Cette dégustation est logique : un nez un peu austère, une bouche tendue et une finale qui continue sur cette lancée. Il ferait presque penser que le degré de coulage était trop élevé. Une déception que ce Depaz 1979 et alors que c’est la dernière bouteille qui me manque pour la collection de agricoles de mon année de naissance, je ne suis pas sûr de continuer à la chercher.
Trois Rivières 1979 – 45%

Le premier nez ici est d’emblée plus boisé, avec même un petit quelque chose de bois neuf (étonnamment). La fraîcheur n’est pas en reste mais est bien équilibrée par une note torréfiée/ L’orange – encore elle – est ici confite. C’est le plus chaud des trois. Avec le temps le chêne neuf devient un peu liège et une discrète pointe de poivre fait son entrée. L’aération lui fait beaucoup de bien, et sur le deuxième nez il devient plus tropical, plus gourmand et comme plus « lié ». Des nouveaux acteurs entrent en scène : amande, épices douces, tabac et un peu de vernis. Tous les arômes sont entremêlés et offrent une trame bien en place et très agréable.
La bouche est étonnante, sur un boisé entre neuf et poudré ; un peu déstabilisant. On retrouve les épices douces, l’amande et un tour de moulin à poivre mais c’est le fût qui domine. Ce fût malgré tout plutôt gourmand un peu trop présent. Une pointe de piment réveille les papilles et les fruits exotiques qui sont présents, sont trop timides. Surprenante cette bouche.
La finale va vous accompagner un long moment. Cette impression pimentée engourdit un peu la bouche et le boisé domine toujours mais est épaulé par le clou de girofle et la cannelle. Puis surgit une facette végétale assez intense ; c’est cette dernière, alliée aux épices douces et à une pointe de sucre brûlé qui clôt l’expérience.
Comme souvent, je prends plus de plaisir sur le nez et c’est le cas sur ce Trois Rivières (qui est encore différent des autres millésimes des années 70 dont je vous parlais il n’y a pas si longtemps). La bouche et la finale sont un peu « étranges » et leur manque cette notion centrale qu’est le plaisir.
Saint James 1979 – 43%

Le premier nez du Trois Rivières était le plus chaud, celui-ci est le plus exotique ! La mangue, la papaye et l’ananas sont très gourmand et le boisé qui est ici proposé l’accroit encore. Une touche de vanille et une pincée d’épices douces complètent cette très belle première impression. Il évolue les minutes défilant, offrant en prime du jus d’orange et du café. Il donne vraiment envie. Une fois le verre enrobé du liquide, il tend, comme le Bally, à devenir plus sombre, surtout du fait du tabac et de sa facette torréfiée qui prend désormais une belle place, avec du cacao et un peu de noix. L’impression de jus d’une orange bien mûre, acide et sucrée, demeure. Il est toujours très riche et attirant.
La bouche l’est tout autant : riche et attirante. Quelle intensité et quelle opulence ! A l’intersection d’un boisé prononcé, des fruits exotiques, du cacao, de la noix, des épices pas si douces que ça… Cette bouche est très pleine et vous envoie un uppercut au palais. Un vrai plaisir !
La finale est longue et chaleureuse, très torréfiée et boisée mais sans jouer la surenchère et sans être écœurante. Sa texture cacaotée poudre légèrement la langue, telle une caresse.
Vous l’aurez compris, ce Saint James 1979 m’a conquis ! La qualité des Saint James d’antan est extraordinaire – souvenez-vous ma dégustation de ceux des années 80. Magique.
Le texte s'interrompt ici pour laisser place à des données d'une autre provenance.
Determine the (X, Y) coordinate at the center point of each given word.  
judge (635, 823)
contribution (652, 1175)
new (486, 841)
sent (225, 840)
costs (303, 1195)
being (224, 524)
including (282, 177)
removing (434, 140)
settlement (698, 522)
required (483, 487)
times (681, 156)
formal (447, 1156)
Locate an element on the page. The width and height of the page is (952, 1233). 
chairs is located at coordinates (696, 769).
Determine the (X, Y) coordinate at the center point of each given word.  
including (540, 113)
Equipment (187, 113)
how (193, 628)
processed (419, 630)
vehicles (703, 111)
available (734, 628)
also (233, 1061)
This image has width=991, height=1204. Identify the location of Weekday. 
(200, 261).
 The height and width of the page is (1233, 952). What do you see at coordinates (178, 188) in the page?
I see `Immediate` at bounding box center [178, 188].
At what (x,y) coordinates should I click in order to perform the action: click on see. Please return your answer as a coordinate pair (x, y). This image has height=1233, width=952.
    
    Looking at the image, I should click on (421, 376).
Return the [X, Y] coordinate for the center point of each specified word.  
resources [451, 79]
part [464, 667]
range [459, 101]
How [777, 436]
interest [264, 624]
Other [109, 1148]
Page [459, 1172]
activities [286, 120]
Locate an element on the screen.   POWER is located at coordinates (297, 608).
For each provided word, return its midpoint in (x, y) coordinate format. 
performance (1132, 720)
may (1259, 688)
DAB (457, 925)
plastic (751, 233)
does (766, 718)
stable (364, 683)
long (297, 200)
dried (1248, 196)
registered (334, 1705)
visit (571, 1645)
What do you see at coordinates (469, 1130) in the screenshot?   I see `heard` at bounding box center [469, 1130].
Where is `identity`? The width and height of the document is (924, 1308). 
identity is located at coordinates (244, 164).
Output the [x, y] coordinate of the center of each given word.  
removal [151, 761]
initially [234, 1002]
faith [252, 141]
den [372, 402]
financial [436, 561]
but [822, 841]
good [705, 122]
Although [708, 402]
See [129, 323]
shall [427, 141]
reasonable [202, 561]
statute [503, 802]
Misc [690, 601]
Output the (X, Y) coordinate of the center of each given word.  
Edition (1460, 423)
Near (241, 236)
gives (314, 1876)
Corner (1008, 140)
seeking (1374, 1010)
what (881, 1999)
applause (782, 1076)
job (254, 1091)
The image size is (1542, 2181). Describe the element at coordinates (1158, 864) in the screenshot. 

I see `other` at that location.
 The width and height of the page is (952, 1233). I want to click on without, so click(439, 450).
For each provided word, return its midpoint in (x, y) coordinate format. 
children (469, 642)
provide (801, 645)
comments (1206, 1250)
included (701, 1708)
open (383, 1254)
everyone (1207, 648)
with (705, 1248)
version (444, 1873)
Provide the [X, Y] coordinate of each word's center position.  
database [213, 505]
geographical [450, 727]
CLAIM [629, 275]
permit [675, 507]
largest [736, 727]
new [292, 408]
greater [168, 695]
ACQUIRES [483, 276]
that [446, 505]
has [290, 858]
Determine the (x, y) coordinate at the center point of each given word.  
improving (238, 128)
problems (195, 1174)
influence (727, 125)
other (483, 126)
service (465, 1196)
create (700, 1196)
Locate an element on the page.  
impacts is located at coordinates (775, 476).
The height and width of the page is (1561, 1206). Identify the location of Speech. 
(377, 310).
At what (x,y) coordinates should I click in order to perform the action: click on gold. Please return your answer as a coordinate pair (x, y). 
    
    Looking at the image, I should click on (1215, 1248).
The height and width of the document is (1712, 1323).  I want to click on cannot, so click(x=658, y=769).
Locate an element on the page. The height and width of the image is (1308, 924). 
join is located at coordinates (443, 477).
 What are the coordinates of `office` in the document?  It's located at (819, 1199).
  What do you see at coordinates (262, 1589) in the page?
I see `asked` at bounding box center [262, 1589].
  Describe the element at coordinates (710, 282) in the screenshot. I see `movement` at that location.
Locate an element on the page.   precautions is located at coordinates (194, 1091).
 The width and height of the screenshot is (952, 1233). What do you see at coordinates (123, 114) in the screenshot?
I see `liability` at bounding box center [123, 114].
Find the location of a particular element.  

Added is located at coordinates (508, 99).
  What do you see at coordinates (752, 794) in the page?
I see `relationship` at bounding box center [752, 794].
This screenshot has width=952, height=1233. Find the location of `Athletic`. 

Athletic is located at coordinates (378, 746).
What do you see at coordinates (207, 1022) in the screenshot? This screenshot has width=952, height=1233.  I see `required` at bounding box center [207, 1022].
Quatre rhums très différents les uns des autres, pour du moyen, du bon et de l’exceptionnel. Si je devais établir un classement, le bas du tableau serait vraisemblablement occupé par le Depaz, suivi du Trois Rivières. En seconde place, le Bally pointerait le bout de son bouchon et le saint James serait, sans conteste, le grand vainqueur. Et y en intégrant le La Mauny, je pense qu’il ravirait la deuxième place au Bally, sans mettre en danger le grand champion.